• [WHAT IS BEING ASKED]:
Determine the number of lines in the data that contain "will", and write only that number.

(EXERCISE DATA begins)

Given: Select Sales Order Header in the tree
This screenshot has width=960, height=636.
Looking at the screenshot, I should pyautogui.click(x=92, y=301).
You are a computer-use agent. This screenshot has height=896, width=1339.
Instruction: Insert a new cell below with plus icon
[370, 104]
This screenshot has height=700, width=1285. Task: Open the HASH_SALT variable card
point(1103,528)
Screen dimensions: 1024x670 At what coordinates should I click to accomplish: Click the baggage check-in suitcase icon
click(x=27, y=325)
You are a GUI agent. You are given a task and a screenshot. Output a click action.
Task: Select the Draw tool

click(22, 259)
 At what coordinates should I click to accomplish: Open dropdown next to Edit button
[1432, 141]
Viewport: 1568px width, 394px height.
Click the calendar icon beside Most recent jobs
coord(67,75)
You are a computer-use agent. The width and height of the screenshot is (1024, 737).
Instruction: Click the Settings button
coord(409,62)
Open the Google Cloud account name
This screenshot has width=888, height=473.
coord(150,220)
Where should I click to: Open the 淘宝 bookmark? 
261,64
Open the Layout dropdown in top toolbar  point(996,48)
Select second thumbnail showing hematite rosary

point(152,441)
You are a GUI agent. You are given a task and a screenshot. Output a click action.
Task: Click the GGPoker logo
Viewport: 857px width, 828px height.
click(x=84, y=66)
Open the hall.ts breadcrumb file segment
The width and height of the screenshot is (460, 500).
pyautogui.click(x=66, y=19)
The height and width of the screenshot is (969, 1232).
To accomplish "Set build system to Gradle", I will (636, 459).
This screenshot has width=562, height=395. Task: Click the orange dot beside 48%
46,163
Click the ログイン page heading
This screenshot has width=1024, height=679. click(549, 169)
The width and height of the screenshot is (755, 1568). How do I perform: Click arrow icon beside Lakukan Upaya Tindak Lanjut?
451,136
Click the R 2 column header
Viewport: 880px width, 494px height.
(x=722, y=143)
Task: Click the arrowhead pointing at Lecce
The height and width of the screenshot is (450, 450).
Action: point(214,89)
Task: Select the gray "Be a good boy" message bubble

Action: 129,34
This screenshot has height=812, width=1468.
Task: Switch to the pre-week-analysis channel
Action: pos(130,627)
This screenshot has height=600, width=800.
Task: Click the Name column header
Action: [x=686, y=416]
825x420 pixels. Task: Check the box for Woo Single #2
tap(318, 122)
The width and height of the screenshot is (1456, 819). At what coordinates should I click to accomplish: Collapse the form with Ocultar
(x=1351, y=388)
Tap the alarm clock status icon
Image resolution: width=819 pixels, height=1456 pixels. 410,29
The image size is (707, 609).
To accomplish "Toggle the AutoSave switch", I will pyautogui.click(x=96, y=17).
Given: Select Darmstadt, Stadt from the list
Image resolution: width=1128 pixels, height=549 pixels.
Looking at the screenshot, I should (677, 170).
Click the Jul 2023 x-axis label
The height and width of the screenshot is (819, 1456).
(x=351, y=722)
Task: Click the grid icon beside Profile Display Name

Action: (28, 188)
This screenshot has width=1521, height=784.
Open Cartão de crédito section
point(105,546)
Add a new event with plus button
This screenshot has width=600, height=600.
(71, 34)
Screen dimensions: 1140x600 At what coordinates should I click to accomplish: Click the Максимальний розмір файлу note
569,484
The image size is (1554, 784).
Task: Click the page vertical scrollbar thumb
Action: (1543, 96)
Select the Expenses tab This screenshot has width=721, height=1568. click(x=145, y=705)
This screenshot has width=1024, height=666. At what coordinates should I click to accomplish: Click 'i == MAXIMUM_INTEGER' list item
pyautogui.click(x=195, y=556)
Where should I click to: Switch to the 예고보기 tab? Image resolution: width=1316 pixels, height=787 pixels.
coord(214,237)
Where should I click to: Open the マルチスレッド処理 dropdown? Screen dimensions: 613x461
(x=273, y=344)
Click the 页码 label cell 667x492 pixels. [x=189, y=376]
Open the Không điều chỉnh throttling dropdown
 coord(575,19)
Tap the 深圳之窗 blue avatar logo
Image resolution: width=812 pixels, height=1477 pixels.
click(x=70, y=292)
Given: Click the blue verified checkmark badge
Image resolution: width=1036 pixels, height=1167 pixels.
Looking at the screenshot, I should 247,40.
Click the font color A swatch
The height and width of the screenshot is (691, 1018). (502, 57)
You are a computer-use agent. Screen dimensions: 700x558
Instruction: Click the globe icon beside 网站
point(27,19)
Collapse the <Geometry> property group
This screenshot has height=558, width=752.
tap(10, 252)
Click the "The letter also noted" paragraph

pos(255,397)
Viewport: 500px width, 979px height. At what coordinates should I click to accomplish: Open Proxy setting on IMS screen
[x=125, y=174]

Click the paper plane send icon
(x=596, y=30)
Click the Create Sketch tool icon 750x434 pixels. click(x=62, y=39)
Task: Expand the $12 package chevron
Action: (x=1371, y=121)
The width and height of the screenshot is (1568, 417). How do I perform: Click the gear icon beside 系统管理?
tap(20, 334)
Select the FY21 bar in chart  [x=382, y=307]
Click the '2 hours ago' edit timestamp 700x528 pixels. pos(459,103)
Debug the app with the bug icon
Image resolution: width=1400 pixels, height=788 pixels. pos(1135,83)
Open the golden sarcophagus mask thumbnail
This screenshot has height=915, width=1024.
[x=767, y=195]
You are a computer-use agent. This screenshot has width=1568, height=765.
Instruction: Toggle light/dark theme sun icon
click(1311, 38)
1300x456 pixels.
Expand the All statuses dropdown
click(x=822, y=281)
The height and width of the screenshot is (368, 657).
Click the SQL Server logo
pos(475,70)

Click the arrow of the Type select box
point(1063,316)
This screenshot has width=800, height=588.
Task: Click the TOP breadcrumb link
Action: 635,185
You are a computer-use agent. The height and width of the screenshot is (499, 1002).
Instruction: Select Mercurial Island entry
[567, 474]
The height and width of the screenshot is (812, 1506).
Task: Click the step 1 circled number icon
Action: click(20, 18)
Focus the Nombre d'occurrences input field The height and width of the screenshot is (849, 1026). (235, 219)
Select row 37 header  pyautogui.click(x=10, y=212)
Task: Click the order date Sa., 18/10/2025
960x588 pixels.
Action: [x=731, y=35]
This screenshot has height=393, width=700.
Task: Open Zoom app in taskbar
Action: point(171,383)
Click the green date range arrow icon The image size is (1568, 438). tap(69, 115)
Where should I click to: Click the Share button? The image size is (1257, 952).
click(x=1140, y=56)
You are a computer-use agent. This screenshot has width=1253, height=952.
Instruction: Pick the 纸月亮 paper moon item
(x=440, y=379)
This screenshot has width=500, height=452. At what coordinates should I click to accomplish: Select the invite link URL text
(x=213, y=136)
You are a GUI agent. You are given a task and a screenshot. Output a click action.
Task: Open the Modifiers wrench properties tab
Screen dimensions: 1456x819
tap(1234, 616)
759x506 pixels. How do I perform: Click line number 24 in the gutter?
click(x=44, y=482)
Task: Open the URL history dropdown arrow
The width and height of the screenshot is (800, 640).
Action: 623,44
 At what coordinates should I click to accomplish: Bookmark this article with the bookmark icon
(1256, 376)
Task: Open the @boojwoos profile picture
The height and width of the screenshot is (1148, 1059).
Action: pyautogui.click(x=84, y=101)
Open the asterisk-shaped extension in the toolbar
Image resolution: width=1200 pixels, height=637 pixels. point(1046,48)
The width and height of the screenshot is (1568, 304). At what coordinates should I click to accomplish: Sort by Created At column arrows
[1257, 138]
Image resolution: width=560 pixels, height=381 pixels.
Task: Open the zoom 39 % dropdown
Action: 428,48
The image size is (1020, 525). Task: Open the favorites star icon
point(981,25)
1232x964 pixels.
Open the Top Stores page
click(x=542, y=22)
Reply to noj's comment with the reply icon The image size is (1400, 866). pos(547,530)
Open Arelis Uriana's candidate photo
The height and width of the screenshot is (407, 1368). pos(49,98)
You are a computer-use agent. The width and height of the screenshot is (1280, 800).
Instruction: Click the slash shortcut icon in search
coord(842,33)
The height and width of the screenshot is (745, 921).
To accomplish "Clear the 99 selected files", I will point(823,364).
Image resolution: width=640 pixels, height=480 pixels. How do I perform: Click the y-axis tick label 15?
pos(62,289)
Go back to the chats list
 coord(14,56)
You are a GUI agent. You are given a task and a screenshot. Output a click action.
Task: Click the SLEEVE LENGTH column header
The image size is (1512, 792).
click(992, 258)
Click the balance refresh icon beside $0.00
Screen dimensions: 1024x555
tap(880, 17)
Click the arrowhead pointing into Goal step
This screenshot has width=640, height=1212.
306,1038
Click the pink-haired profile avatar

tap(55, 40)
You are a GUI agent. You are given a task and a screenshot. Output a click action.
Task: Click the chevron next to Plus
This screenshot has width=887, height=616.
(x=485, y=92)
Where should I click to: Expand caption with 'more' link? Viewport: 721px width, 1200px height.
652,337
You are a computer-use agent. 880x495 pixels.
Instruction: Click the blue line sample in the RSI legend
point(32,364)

(EXERCISE DATA ends)

• [PROBLEM SOLUTION]:
3